Indri, Barir, dan Adinda tiga serangkai yang terlihat duduk di bangku kayu panjang di halaman kampus, di bawah rindangnya pohon flamboyan yang baru saja mulai berbunga. Hawa panas matahari siang tak begitu terasa di sini, terlindungi oleh bayangan pohon-pohon besar dan angin yang sesekali menyapu dedaunan kering di tanah.

Indri menatap tajam layar ponselnya, membaca pesan pengumuman dari dosen tentang karyawisata jurusan mereka yang akan dilaksanakan sebentar lagi.

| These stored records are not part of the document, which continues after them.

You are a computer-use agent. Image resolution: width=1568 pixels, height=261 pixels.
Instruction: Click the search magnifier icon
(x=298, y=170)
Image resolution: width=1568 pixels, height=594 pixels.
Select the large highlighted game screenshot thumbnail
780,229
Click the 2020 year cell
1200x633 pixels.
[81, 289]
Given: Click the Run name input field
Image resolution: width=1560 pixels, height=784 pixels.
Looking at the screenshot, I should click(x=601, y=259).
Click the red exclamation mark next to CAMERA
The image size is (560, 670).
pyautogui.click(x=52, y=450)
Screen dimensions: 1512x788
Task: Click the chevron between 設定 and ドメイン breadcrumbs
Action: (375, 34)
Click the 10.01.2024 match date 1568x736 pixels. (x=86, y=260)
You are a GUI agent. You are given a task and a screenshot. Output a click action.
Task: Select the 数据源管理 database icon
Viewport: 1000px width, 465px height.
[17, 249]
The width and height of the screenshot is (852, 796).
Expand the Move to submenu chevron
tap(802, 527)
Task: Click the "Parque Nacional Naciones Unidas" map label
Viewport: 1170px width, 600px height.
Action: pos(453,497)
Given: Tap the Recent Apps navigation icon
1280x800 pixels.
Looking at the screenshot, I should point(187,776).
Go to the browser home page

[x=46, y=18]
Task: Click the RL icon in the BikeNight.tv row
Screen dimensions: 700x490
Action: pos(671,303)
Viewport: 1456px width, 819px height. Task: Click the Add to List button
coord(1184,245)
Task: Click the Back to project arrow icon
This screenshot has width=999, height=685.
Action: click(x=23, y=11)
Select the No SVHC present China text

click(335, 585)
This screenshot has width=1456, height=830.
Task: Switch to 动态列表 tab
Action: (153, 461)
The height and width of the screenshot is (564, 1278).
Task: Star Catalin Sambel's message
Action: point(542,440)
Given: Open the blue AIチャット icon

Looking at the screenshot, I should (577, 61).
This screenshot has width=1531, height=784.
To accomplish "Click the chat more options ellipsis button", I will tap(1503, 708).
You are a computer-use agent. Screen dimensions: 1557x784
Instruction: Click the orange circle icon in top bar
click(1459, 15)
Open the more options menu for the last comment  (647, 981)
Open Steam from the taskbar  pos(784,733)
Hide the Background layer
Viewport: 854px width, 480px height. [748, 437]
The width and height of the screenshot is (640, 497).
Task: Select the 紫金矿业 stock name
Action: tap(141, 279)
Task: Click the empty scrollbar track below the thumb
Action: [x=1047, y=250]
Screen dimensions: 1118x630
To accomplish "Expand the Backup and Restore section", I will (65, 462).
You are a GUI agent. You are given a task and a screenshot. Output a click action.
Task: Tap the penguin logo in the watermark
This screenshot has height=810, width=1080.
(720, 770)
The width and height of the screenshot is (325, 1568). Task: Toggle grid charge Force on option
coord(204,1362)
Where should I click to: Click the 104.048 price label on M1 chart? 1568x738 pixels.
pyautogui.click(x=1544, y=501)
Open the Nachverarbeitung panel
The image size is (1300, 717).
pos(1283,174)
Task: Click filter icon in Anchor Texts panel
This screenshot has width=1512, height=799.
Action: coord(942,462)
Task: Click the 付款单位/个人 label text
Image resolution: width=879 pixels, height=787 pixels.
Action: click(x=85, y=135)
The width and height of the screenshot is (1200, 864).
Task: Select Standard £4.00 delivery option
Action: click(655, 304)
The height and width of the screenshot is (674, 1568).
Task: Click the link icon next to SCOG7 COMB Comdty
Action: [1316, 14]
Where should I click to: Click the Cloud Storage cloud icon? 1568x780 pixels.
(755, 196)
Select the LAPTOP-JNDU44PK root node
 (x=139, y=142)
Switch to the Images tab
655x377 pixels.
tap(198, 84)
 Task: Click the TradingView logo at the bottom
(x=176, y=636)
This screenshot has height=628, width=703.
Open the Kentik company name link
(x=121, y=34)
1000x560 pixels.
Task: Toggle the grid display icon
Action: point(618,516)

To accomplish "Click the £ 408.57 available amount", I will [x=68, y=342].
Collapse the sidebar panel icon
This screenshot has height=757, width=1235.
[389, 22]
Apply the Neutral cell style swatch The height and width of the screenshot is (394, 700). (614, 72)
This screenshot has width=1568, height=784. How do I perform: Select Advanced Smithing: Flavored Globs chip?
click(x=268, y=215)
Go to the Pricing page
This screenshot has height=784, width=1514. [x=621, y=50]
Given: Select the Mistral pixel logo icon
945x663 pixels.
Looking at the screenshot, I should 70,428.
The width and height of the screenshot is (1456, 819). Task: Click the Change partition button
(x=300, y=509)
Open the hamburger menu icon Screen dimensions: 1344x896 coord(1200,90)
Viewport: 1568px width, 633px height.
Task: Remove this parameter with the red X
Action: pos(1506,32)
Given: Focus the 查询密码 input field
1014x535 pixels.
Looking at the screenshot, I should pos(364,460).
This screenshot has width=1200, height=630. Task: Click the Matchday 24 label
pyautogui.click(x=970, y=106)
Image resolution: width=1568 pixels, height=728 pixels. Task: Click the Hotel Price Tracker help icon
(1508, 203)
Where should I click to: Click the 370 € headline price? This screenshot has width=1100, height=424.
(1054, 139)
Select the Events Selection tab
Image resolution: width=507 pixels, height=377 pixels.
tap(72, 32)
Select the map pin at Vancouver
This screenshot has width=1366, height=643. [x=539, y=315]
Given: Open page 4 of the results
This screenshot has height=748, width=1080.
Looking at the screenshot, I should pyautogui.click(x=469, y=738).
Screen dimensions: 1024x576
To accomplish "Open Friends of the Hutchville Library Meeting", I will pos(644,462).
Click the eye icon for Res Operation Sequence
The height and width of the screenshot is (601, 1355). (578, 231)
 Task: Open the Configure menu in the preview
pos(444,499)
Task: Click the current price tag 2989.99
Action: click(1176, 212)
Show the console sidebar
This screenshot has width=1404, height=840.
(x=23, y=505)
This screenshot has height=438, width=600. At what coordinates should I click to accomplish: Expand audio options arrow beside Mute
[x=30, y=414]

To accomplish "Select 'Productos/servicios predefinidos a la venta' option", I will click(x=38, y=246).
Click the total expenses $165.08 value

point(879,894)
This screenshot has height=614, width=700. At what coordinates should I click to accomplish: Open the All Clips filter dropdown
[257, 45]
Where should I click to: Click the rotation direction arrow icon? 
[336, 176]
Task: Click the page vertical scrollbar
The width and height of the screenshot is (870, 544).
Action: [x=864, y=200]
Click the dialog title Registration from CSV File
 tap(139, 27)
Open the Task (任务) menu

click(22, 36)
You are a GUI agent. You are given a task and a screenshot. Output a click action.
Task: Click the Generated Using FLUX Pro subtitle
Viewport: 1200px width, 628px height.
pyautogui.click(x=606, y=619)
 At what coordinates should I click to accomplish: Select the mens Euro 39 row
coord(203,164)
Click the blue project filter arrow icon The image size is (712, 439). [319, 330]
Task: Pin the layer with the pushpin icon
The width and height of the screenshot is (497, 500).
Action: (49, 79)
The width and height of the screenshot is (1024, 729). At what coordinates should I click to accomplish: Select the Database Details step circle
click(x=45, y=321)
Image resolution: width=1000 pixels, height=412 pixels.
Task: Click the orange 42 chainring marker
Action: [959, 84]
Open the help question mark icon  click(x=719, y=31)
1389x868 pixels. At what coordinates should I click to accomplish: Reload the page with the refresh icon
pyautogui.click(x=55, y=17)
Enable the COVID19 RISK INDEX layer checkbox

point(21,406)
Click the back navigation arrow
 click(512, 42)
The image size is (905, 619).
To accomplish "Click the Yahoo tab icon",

"Wah, jadwal karyawisatanya udah keluar! Seru banget, kayaknya! Nggak sabar, deh!" pekik Indri dengan semangat, matanya berbinar saat membayangkan perjalanan yang sebentar lagi akan mereka lalui bersama teman-teman sejurusan. Setelah beberapa semester ini pusing memikirkan tugas dan seminar, karyawisata adalah jawaban bagi para mahasiswa yang harus akan liburan.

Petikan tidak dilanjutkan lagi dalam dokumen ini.